Start of Data listing

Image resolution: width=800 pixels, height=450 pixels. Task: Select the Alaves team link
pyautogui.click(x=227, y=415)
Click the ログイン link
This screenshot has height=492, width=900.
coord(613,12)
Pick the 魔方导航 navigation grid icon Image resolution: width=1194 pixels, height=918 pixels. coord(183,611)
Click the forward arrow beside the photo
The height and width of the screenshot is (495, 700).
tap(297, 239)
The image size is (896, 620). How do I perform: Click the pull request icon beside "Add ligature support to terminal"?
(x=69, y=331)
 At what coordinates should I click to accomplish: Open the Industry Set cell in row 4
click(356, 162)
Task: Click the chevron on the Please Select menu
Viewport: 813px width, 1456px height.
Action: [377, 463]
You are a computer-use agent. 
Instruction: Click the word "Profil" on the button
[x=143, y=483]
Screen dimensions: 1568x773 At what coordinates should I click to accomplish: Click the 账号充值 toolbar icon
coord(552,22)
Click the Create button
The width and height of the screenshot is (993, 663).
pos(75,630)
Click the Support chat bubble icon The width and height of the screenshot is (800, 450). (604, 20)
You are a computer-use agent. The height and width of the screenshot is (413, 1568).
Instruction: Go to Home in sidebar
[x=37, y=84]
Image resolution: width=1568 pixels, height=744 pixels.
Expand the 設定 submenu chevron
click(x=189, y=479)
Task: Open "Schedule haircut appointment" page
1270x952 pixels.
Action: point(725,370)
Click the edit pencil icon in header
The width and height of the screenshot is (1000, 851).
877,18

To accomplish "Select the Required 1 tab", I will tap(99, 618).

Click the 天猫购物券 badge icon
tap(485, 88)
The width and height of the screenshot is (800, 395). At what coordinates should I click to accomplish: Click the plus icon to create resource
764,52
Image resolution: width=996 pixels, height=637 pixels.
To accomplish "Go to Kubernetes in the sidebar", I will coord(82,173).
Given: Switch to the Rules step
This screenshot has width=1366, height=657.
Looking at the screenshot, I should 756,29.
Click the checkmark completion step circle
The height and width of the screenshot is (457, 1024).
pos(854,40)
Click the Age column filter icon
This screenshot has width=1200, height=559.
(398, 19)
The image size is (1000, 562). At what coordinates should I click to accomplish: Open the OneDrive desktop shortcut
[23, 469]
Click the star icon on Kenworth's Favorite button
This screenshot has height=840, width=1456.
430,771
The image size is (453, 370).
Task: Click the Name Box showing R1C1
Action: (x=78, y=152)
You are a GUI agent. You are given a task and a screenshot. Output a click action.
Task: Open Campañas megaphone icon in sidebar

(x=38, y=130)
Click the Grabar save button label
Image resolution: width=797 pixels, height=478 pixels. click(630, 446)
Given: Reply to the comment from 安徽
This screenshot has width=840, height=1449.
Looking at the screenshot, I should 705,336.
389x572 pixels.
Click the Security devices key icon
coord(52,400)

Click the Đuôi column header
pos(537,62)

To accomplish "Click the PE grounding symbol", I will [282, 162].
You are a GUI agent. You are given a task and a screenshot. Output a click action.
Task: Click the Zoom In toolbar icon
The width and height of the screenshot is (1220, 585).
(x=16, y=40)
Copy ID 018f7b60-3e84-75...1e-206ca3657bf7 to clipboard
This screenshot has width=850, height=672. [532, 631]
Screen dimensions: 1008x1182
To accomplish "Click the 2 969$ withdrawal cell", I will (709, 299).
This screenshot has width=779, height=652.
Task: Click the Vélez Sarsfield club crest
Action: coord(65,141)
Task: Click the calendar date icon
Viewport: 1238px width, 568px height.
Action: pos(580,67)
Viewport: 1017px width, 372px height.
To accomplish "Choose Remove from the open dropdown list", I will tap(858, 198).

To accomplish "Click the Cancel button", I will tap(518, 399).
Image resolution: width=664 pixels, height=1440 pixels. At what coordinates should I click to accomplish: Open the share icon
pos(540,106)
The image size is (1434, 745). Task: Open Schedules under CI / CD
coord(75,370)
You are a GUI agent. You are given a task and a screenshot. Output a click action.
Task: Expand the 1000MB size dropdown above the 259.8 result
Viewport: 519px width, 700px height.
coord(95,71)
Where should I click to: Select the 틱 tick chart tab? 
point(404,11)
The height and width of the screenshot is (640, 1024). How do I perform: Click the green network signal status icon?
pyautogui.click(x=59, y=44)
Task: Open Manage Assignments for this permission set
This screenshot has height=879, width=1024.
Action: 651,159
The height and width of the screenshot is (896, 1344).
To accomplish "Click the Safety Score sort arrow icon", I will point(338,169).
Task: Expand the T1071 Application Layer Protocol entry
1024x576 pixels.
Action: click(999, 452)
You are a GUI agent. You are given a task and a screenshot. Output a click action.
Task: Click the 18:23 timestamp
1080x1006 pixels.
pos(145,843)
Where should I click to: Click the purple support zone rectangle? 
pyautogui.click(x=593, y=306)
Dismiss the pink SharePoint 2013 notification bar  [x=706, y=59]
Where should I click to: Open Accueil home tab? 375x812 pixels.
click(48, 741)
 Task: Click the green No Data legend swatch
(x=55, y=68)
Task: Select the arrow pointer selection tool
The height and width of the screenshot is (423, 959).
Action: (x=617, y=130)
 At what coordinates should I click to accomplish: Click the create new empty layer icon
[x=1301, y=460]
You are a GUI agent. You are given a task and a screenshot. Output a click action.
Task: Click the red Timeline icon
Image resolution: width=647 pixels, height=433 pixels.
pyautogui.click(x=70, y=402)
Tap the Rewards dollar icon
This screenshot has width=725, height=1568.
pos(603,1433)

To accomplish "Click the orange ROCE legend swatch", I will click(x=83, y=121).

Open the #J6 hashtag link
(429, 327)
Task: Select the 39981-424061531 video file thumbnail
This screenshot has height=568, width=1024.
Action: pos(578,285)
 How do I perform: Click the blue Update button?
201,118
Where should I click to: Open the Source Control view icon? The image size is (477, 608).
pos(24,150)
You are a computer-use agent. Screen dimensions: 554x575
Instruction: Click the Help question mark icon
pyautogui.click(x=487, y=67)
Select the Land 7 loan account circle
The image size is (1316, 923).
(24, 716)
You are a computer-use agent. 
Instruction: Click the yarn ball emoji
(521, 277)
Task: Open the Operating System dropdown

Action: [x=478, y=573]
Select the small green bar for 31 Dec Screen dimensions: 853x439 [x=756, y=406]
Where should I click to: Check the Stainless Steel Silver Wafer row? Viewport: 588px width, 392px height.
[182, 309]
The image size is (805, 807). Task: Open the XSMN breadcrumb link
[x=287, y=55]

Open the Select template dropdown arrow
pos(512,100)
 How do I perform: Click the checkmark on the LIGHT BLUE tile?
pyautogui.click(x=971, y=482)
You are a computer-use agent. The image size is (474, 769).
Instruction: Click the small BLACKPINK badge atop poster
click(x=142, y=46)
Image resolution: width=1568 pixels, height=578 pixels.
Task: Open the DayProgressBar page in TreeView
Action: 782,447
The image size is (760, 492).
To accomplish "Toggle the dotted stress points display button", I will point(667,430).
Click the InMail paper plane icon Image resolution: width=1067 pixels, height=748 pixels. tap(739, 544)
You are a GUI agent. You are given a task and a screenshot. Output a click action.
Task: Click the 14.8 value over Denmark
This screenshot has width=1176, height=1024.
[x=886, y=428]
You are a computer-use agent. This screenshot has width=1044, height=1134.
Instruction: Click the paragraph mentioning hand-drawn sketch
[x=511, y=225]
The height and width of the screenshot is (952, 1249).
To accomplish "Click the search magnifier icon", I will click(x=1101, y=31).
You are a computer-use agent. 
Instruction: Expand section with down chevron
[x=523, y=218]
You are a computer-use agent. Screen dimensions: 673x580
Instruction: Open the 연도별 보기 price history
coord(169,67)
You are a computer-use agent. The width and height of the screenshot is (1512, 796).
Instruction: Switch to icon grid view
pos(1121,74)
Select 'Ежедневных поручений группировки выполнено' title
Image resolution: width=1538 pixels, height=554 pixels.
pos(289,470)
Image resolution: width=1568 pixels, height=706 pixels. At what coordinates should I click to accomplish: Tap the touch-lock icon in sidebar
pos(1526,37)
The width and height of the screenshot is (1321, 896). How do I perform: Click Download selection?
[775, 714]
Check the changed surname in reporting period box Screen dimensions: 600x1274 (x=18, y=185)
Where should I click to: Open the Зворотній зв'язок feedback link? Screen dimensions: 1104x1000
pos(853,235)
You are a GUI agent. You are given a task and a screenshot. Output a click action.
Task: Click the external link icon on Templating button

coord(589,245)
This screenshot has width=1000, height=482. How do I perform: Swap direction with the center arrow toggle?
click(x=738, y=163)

End of Data listing

▶ [Work order]: Scan the material above. Return every line containing the string "from".

▶ [Answer space]:
Given: Reply to the comment from 安徽
To accomplish "Choose Remove from the open dropdown list", I will tap(858, 198).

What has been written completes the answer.